● **Work to be completed**
Below are some records; reproduce every one of them exactly.

● **Supplied records**
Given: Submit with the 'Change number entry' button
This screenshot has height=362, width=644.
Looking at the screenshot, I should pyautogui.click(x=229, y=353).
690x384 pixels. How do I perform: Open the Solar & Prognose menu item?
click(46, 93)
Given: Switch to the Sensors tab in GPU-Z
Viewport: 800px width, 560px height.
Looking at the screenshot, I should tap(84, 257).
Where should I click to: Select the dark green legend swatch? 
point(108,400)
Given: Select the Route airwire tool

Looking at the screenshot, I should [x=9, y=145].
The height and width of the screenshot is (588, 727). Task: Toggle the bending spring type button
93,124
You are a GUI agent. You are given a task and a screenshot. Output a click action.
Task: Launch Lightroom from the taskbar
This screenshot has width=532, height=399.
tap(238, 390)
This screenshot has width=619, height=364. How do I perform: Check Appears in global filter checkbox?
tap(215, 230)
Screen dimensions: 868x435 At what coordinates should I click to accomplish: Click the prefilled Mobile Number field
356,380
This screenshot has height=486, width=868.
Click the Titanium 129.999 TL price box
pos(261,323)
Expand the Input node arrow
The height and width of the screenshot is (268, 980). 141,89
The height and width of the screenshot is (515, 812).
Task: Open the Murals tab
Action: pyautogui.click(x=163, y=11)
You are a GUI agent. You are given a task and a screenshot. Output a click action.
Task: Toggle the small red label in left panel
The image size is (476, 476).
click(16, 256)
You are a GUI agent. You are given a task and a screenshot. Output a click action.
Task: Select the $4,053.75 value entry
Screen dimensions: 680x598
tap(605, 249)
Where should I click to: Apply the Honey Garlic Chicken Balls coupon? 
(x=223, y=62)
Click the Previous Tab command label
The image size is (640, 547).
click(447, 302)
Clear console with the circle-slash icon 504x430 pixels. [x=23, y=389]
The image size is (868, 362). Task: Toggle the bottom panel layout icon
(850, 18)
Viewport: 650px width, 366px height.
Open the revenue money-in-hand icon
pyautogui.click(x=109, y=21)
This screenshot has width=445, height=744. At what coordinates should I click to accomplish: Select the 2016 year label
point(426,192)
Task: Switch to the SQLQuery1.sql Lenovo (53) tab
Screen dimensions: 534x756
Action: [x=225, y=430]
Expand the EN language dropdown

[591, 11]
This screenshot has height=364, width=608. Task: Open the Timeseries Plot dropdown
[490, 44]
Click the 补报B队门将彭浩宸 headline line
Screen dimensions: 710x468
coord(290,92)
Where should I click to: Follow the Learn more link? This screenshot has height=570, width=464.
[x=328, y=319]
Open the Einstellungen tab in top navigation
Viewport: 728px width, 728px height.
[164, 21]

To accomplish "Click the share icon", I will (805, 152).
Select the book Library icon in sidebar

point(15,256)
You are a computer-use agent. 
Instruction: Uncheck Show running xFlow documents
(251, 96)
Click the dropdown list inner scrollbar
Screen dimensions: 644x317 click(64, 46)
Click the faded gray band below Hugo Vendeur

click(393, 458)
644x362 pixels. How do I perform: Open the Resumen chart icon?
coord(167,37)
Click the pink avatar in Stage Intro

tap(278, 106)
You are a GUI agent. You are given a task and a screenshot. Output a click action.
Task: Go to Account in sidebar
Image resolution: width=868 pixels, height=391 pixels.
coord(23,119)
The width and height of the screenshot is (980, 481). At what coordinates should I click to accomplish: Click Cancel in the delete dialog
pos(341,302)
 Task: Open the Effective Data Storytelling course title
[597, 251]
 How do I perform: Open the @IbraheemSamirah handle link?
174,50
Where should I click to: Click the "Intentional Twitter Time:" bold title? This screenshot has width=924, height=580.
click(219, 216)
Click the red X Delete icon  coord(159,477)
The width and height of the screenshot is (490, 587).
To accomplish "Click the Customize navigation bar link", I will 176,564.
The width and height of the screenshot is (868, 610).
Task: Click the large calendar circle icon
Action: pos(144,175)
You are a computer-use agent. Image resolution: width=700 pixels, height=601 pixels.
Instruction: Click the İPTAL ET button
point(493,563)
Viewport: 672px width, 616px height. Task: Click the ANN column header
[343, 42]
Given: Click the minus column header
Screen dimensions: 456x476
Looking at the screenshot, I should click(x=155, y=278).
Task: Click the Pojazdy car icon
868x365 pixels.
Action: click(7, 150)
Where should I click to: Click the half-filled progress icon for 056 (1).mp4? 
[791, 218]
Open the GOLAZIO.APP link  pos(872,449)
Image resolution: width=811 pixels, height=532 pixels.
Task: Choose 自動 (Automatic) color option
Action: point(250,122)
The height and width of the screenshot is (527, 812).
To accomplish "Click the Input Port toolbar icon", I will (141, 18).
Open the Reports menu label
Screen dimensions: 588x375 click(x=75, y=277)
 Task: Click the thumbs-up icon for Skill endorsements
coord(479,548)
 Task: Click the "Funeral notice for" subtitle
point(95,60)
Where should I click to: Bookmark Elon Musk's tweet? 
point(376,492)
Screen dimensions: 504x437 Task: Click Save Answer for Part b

● **Exercise output**
Given: Submit with the 'Change number entry' button
This screenshot has height=362, width=644.
Looking at the screenshot, I should pyautogui.click(x=229, y=353).
690x384 pixels. How do I perform: Open the Solar & Prognose menu item?
click(46, 93)
Given: Switch to the Sensors tab in GPU-Z
Viewport: 800px width, 560px height.
Looking at the screenshot, I should tap(84, 257).
Where should I click to: Select the dark green legend swatch? 
point(108,400)
Given: Select the Route airwire tool

Looking at the screenshot, I should [x=9, y=145].
The height and width of the screenshot is (588, 727). Task: Toggle the bending spring type button
93,124
You are a GUI agent. You are given a task and a screenshot. Output a click action.
Task: Launch Lightroom from the taskbar
This screenshot has width=532, height=399.
tap(238, 390)
This screenshot has width=619, height=364. How do I perform: Check Appears in global filter checkbox?
tap(215, 230)
Screen dimensions: 868x435 At what coordinates should I click to accomplish: Click the prefilled Mobile Number field
356,380
This screenshot has height=486, width=868.
Click the Titanium 129.999 TL price box
pos(261,323)
Expand the Input node arrow
The height and width of the screenshot is (268, 980). 141,89
The height and width of the screenshot is (515, 812).
Task: Open the Murals tab
Action: pyautogui.click(x=163, y=11)
You are a GUI agent. You are given a task and a screenshot. Output a click action.
Task: Toggle the small red label in left panel
The image size is (476, 476).
click(16, 256)
You are a GUI agent. You are given a task and a screenshot. Output a click action.
Task: Select the $4,053.75 value entry
Screen dimensions: 680x598
tap(605, 249)
Where should I click to: Apply the Honey Garlic Chicken Balls coupon? 
(x=223, y=62)
Click the Previous Tab command label
The image size is (640, 547).
click(447, 302)
Clear console with the circle-slash icon 504x430 pixels. [x=23, y=389]
The image size is (868, 362). Task: Toggle the bottom panel layout icon
(850, 18)
Viewport: 650px width, 366px height.
Open the revenue money-in-hand icon
pyautogui.click(x=109, y=21)
This screenshot has width=445, height=744. At what coordinates should I click to accomplish: Select the 2016 year label
point(426,192)
Task: Switch to the SQLQuery1.sql Lenovo (53) tab
Screen dimensions: 534x756
Action: [x=225, y=430]
Expand the EN language dropdown

[591, 11]
This screenshot has height=364, width=608. Task: Open the Timeseries Plot dropdown
[490, 44]
Click the 补报B队门将彭浩宸 headline line
Screen dimensions: 710x468
coord(290,92)
Where should I click to: Follow the Learn more link? This screenshot has height=570, width=464.
[x=328, y=319]
Open the Einstellungen tab in top navigation
Viewport: 728px width, 728px height.
[164, 21]

To accomplish "Click the share icon", I will (805, 152).
Select the book Library icon in sidebar

point(15,256)
You are a computer-use agent. 
Instruction: Uncheck Show running xFlow documents
(251, 96)
Click the dropdown list inner scrollbar
Screen dimensions: 644x317 click(64, 46)
Click the faded gray band below Hugo Vendeur

click(393, 458)
644x362 pixels. How do I perform: Open the Resumen chart icon?
coord(167,37)
Click the pink avatar in Stage Intro

tap(278, 106)
You are a GUI agent. You are given a task and a screenshot. Output a click action.
Task: Go to Account in sidebar
Image resolution: width=868 pixels, height=391 pixels.
coord(23,119)
The width and height of the screenshot is (980, 481). At what coordinates should I click to accomplish: Click Cancel in the delete dialog
pos(341,302)
 Task: Open the Effective Data Storytelling course title
[597, 251]
 How do I perform: Open the @IbraheemSamirah handle link?
174,50
Where should I click to: Click the "Intentional Twitter Time:" bold title? This screenshot has width=924, height=580.
click(219, 216)
Click the red X Delete icon  coord(159,477)
The width and height of the screenshot is (490, 587).
To accomplish "Click the Customize navigation bar link", I will 176,564.
The width and height of the screenshot is (868, 610).
Task: Click the large calendar circle icon
Action: pos(144,175)
You are a computer-use agent. Image resolution: width=700 pixels, height=601 pixels.
Instruction: Click the İPTAL ET button
point(493,563)
Viewport: 672px width, 616px height. Task: Click the ANN column header
[343, 42]
Given: Click the minus column header
Screen dimensions: 456x476
Looking at the screenshot, I should click(x=155, y=278).
Task: Click the Pojazdy car icon
868x365 pixels.
Action: click(7, 150)
Where should I click to: Click the half-filled progress icon for 056 (1).mp4? 
[791, 218]
Open the GOLAZIO.APP link  pos(872,449)
Image resolution: width=811 pixels, height=532 pixels.
Task: Choose 自動 (Automatic) color option
Action: point(250,122)
The height and width of the screenshot is (527, 812).
To accomplish "Click the Input Port toolbar icon", I will (141, 18).
Open the Reports menu label
Screen dimensions: 588x375 click(x=75, y=277)
 Task: Click the thumbs-up icon for Skill endorsements
coord(479,548)
 Task: Click the "Funeral notice for" subtitle
point(95,60)
Where should I click to: Bookmark Elon Musk's tweet? 
point(376,492)
Screen dimensions: 504x437 Task: Click Save Answer for Part b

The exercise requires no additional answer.